First, with a substance so potent, how is it possible that the two women who allegedly attacked Kim Jong Nam with it could have survived? Second, given that particles can remain in the environment for possibly weeks after being released, why didn’t the airport undertake specialized decontamination measures to ensure the public’s safety?

“The other chemical agents like sarin, tabun, those kinds of things, they’re way below this. They’re toxic, yes, but this is the king,” said John Trestrail, a U.S. forensic toxicologist who has examined more than 1,000 poisoning crimes.

He said an amount of VX weighing two pennies could kill 500 people through skin exposure. It’s also hard to acquire and would likely have come from a chemical weapons laboratory, making it more likely that the attack was executed by a government.
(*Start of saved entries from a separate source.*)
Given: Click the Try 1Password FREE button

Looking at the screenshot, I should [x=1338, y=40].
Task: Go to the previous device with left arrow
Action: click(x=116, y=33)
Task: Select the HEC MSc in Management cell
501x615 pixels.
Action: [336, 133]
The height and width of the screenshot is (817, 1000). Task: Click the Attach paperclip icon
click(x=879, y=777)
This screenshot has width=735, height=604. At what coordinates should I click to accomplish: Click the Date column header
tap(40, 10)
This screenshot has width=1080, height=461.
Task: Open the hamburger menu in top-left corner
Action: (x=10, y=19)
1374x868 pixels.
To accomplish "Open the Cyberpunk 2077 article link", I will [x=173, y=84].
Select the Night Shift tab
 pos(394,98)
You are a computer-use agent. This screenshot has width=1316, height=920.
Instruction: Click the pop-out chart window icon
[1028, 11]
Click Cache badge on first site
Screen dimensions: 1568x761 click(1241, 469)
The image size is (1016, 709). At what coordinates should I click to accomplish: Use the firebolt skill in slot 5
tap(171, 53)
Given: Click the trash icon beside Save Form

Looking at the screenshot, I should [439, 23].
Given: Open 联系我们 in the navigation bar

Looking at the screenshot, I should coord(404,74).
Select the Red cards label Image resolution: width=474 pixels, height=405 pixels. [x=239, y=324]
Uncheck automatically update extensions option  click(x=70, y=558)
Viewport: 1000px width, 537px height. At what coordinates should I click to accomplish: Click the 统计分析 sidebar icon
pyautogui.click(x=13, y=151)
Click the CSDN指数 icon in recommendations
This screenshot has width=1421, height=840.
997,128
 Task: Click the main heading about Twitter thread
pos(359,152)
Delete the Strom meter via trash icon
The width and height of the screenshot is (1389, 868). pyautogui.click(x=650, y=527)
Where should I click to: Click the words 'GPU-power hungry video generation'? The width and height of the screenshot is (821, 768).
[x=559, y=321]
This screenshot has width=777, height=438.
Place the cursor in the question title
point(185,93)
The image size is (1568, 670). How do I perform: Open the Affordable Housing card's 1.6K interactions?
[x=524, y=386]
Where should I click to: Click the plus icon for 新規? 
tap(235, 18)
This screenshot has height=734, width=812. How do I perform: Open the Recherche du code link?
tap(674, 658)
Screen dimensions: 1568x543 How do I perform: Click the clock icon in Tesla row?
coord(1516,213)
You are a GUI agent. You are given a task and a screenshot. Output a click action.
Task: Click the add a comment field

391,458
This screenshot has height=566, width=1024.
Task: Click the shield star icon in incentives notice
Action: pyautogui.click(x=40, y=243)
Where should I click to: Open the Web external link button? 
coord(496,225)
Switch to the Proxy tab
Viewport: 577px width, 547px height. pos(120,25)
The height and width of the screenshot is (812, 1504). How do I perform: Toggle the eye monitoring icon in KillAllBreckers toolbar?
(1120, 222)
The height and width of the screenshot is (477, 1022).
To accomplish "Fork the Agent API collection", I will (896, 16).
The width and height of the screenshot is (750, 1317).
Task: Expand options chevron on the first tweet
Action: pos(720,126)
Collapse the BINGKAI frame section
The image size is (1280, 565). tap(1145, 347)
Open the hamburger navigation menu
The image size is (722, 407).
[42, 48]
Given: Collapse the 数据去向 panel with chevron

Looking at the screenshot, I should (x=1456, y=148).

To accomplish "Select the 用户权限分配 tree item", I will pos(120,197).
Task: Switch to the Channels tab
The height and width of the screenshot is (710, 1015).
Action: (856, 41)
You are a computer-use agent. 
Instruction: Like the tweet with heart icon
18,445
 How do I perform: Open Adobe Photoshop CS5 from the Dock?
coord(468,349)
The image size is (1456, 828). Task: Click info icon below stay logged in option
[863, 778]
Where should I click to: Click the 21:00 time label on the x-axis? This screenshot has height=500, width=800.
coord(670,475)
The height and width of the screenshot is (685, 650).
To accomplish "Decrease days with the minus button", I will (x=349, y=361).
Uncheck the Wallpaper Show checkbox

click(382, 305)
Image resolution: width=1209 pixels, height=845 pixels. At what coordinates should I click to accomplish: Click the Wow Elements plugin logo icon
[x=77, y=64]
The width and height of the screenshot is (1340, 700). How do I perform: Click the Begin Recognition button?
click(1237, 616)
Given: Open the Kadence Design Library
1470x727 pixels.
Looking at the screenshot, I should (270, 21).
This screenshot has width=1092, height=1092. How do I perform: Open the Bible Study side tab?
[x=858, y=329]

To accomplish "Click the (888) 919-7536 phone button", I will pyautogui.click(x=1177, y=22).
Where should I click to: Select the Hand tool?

Police are seeking the second secretary of North Korea’s embassy in Malaysia, but embassy officials have vehemently denied any involvement.

He and other experts stressed the importance of having the results confirmed by an independent reference laboratory, especially given the nerve agent’s rarity.

VX is an amber-colored, tasteless, odourless chemical weapon first produced in the 1950s. When inhaled or absorbed through the skin, it disrupts the nervous system and causes constriction and increased secretions in the throat, leading to difficulty breathing. Fluids pour from the body, including sweat, spontaneous urination and defecation, often followed by convulsions, paralysis and death. Kim Jong Nam sought help at the airport clinic and died en route to a hospital within two hours of being attacked, police said.

An antidote, atropine, can be injected after exposure and is carried by medics in war zones where weapons of mass destruction are suspected.

But Bruce Goldberger, a leading toxicologist who heads the forensic medicine division at the University of Florida, questions how no one else fell violently ill in the attack on Kim Jong Nam, who had been living abroad for years after falling out of favour with his family, including North Korean leader Kim Jong Un.

The two women — one Vietnamese, one Indonesian — recorded on surveillance cameras thrusting a substance into Kim Jong Nam’s face as he was about to check in for a flight home to Macau, apparently did not suffer serious health problems. Malaysian police have said they were not wearing gloves or protective gear and that they washed their hands afterward as they were trained to do. However, authorities said Friday that one of them vomited afterward.

Both have been arrested along with another man. Authorities are also seeking several others, including an employee of North Korea’s state-owned airline, Air Koryo.

“If they used their bare hands, there’s just no possible way that they would have exposed him to VX unless they took some sort of precaution,” Goldberger said. “The only precaution I know of would be administration of the antidote before this went down.”

No passengers, airport workers or medical personnel who tended to Kim Jong Nam at the clinic or hospital have been identified as having been sickened. Tens of thousands of passengers have passed through the terminal at Kuala Lumpur’s airport, used by budget carriers such as AirAsia, since the apparent assassination was carried out a week and a half ago.

No areas were cordoned off and protective measures were not taken. When asked about it a day after the attack, airport spokesman Shah Rahim said there was no risk to travellers and the airport was regularly and properly cleaned. But officials announced Friday that the facility would be decontaminated.

“It’s as persistent as motor oil. It’s going to stay there for a long time. A long time, which means anyone coming in contact with this could be intoxicated from it,” Trestrail said. “If this truly is VX, they ought to be calling in a hazmat team and looking at any place these women or the victim travelled after the exposure.”

VX, which is banned under the Chemical Weapons Convention, has been used before. The Japanese religious cult Aum Shinrikyo used the nerve agent in the 1990s, killing one victim they believed was a police informant.